*** Dataset content ***
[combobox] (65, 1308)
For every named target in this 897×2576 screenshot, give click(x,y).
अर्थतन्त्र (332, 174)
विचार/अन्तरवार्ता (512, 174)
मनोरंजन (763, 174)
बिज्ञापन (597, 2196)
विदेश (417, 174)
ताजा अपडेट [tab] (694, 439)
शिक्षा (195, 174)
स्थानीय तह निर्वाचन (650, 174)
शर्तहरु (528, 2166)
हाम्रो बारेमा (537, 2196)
*** End of Dataset content ***
> Your goal:
Write the entries again, exactly as they stand.

> Answer to this problem:
[combobox] (65, 1308)
For every named target in this 897×2576 screenshot, give click(x,y).
अर्थतन्त्र (332, 174)
विचार/अन्तरवार्ता (512, 174)
मनोरंजन (763, 174)
बिज्ञापन (597, 2196)
विदेश (417, 174)
ताजा अपडेट [tab] (694, 439)
शिक्षा (195, 174)
स्थानीय तह निर्वाचन (650, 174)
शर्तहरु (528, 2166)
हाम्रो बारेमा (537, 2196)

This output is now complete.